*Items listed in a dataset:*
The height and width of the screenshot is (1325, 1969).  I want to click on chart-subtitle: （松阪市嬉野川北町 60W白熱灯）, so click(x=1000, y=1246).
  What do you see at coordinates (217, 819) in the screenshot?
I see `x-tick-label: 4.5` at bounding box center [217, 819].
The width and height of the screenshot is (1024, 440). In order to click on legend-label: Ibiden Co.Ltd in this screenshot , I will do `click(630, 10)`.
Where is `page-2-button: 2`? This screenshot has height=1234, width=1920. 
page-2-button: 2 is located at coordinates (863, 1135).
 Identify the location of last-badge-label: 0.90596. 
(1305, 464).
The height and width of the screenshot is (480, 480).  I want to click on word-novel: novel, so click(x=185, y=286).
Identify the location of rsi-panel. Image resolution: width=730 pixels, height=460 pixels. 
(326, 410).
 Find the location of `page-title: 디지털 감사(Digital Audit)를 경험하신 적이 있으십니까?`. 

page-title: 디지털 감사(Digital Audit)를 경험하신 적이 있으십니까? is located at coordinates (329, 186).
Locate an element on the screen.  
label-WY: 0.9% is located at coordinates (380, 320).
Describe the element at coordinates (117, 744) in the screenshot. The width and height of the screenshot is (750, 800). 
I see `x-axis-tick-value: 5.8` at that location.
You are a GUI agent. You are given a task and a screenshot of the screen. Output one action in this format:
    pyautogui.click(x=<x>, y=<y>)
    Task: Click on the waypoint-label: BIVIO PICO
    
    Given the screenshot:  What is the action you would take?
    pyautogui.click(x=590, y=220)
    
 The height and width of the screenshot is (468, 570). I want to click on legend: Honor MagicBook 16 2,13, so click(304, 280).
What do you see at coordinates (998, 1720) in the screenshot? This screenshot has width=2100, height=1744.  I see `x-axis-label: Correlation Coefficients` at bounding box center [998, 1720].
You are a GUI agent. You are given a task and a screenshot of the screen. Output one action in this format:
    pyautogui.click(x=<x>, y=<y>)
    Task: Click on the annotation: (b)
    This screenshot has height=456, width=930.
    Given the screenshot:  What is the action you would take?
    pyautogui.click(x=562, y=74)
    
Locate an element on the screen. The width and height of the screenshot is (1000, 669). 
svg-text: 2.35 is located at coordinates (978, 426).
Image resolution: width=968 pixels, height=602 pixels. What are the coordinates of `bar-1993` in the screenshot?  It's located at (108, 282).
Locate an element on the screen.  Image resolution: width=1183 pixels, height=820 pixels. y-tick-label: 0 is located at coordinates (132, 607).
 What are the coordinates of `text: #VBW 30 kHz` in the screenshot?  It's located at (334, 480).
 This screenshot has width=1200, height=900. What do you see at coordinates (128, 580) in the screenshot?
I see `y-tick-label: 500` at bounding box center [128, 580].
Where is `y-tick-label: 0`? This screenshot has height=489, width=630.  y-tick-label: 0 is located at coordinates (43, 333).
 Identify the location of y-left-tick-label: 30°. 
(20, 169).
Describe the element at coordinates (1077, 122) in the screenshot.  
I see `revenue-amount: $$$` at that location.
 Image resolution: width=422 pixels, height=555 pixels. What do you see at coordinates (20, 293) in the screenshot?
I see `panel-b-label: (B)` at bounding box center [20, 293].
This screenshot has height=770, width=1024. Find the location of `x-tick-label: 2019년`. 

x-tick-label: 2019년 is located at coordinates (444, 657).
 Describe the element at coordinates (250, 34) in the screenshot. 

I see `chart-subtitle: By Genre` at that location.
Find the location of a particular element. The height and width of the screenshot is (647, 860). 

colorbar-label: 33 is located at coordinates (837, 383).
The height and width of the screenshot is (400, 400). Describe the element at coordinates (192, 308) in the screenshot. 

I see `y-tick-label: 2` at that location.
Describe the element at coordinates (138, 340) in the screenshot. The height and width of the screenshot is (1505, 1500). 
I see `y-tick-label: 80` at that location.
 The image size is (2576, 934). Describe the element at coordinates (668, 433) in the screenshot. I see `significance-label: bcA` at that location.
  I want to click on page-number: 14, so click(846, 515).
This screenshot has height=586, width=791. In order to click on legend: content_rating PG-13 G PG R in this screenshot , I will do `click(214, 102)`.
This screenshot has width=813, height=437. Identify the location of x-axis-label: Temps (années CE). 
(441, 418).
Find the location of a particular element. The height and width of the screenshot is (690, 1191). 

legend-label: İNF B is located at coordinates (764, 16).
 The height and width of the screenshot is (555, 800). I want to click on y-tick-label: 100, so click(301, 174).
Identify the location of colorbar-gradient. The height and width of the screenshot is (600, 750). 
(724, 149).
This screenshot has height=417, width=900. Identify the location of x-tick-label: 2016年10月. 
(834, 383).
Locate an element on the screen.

*Assignment:* Convert the items above into a numbered list, one line per entry, omitting any blank lines. Include every item.

*Your solution:*
1. The height and width of the screenshot is (1325, 1969).  I want to click on chart-subtitle: （松阪市嬉野川北町 60W白熱灯）, so click(x=1000, y=1246).
2.   What do you see at coordinates (217, 819) in the screenshot?
3. I see `x-tick-label: 4.5` at bounding box center [217, 819].
4. The width and height of the screenshot is (1024, 440). In order to click on legend-label: Ibiden Co.Ltd in this screenshot , I will do `click(630, 10)`.
5. Where is `page-2-button: 2`? This screenshot has height=1234, width=1920. 
6. page-2-button: 2 is located at coordinates (863, 1135).
7.  Identify the location of last-badge-label: 0.90596. 
8. (1305, 464).
9. The height and width of the screenshot is (480, 480).  I want to click on word-novel: novel, so click(x=185, y=286).
10. Identify the location of rsi-panel. Image resolution: width=730 pixels, height=460 pixels. 
11. (326, 410).
12.  Find the location of `page-title: 디지털 감사(Digital Audit)를 경험하신 적이 있으십니까?`. 
13. page-title: 디지털 감사(Digital Audit)를 경험하신 적이 있으십니까? is located at coordinates (329, 186).
14. Locate an element on the screen.  
15. label-WY: 0.9% is located at coordinates (380, 320).
16. Describe the element at coordinates (117, 744) in the screenshot. The width and height of the screenshot is (750, 800). 
17. I see `x-axis-tick-value: 5.8` at that location.
18. You are a GUI agent. You are given a task and a screenshot of the screen. Output one action in this format:
19.     pyautogui.click(x=<x>, y=<y>)
20.     Task: Click on the waypoint-label: BIVIO PICO
21.     Given the screenshot:  What is the action you would take?
22.     pyautogui.click(x=590, y=220)
23.  The height and width of the screenshot is (468, 570). I want to click on legend: Honor MagicBook 16 2,13, so click(304, 280).
24. What do you see at coordinates (998, 1720) in the screenshot? This screenshot has width=2100, height=1744.  I see `x-axis-label: Correlation Coefficients` at bounding box center [998, 1720].
25. You are a GUI agent. You are given a task and a screenshot of the screen. Output one action in this format:
26.     pyautogui.click(x=<x>, y=<y>)
27.     Task: Click on the annotation: (b)
28.     This screenshot has height=456, width=930.
29.     Given the screenshot:  What is the action you would take?
30.     pyautogui.click(x=562, y=74)
31. Locate an element on the screen. The width and height of the screenshot is (1000, 669). 
32. svg-text: 2.35 is located at coordinates (978, 426).
33. Image resolution: width=968 pixels, height=602 pixels. What are the coordinates of `bar-1993` in the screenshot?  It's located at (108, 282).
34. Locate an element on the screen.  Image resolution: width=1183 pixels, height=820 pixels. y-tick-label: 0 is located at coordinates (132, 607).
35.  What are the coordinates of `text: #VBW 30 kHz` in the screenshot?  It's located at (334, 480).
36.  This screenshot has width=1200, height=900. What do you see at coordinates (128, 580) in the screenshot?
37. I see `y-tick-label: 500` at bounding box center [128, 580].
38. Where is `y-tick-label: 0`? This screenshot has height=489, width=630.  y-tick-label: 0 is located at coordinates (43, 333).
39.  Identify the location of y-left-tick-label: 30°. 
40. (20, 169).
41. Describe the element at coordinates (1077, 122) in the screenshot.  
42. I see `revenue-amount: $$$` at that location.
43.  Image resolution: width=422 pixels, height=555 pixels. What do you see at coordinates (20, 293) in the screenshot?
44. I see `panel-b-label: (B)` at bounding box center [20, 293].
45. This screenshot has height=770, width=1024. Find the location of `x-tick-label: 2019년`. 
46. x-tick-label: 2019년 is located at coordinates (444, 657).
47.  Describe the element at coordinates (250, 34) in the screenshot. 
48. I see `chart-subtitle: By Genre` at that location.
49. Find the location of a particular element. The height and width of the screenshot is (647, 860). 
50. colorbar-label: 33 is located at coordinates (837, 383).
51. The height and width of the screenshot is (400, 400). Describe the element at coordinates (192, 308) in the screenshot. 
52. I see `y-tick-label: 2` at that location.
53. Describe the element at coordinates (138, 340) in the screenshot. The height and width of the screenshot is (1505, 1500). 
54. I see `y-tick-label: 80` at that location.
55.  The image size is (2576, 934). Describe the element at coordinates (668, 433) in the screenshot. I see `significance-label: bcA` at that location.
56.   I want to click on page-number: 14, so click(846, 515).
57. This screenshot has height=586, width=791. In order to click on legend: content_rating PG-13 G PG R in this screenshot , I will do `click(214, 102)`.
58. This screenshot has width=813, height=437. Identify the location of x-axis-label: Temps (années CE). 
59. (441, 418).
60. Find the location of a particular element. The height and width of the screenshot is (690, 1191). 
61. legend-label: İNF B is located at coordinates (764, 16).
62.  The height and width of the screenshot is (555, 800). I want to click on y-tick-label: 100, so click(301, 174).
63. Identify the location of colorbar-gradient. The height and width of the screenshot is (600, 750). 
64. (724, 149).
65. This screenshot has height=417, width=900. Identify the location of x-tick-label: 2016年10月. 
66. (834, 383).
67. Locate an element on the screen.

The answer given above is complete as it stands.